What I usually do in this case is to schedule 2–3 touchpoints along the timeline with my stakeholders where I give a brief description of where we stand, what we have achieved, and what is blocking us. It does not have to be a meeting — a short email can do the job as well. The goal of this touchpoint is not to simply let people know “hey we are doing our job”, but to seek instant feedback about our methodology and delivery as well as to seek support when we are stuck. By doing so, not only my stakeholders but also myself would have more transparency into the delivery, more flexibility to adapt the scope, more valuable feedback for improvements, and more support if we just ask for it! In the end, together we will make better-informed decisions.
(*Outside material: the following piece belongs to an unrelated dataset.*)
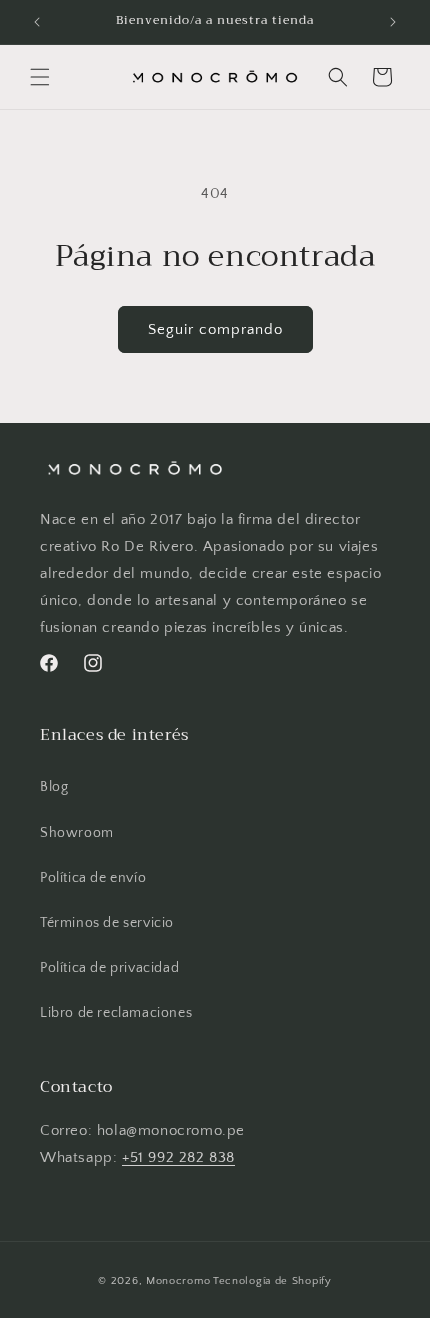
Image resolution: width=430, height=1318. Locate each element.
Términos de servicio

Another thing that I found valuable is to always close the loop. Every day we deliver new insights and data, sparkling exchanges take place, new ideas and feedback come to our tables. In a rapidly changing workplace, it is very easy to lose traces and end up with an unresolved backlog — that makes me feel unachieved. Hence, most of the time I make sure I get feedback or acknowledgment for my deliverables (at least for those with high-level goals behind them). If I deliver any insights or data, more than sending over an excel sheet or PDF, I would always invite for feedback (e.g., “let us know if you still have any questions”), and I would not consider a task as resolved until I get a confirmative “yes, we don’t have any questions for now”. This helps me keep a maintainable backlog as I know there is hardly any debt but just more new ideas to be explored. Eventually, this contributes to the efficiency and reliability of my work mode, as I don’t have to worry that one day some unresolved task would pop up like a mine and block other deliveries.

In fact, this is not only about establishing my own image as an equal, competent, and trustworthy business partner but also about growing the same accountability from my coworkers. This process is definitely not easy, but I believe in the end this helps foster a strong trust and bond between me and my coworkers (at least those who share the same goal).

That’s it!

As always, let me know if you find this useful or share any feedback!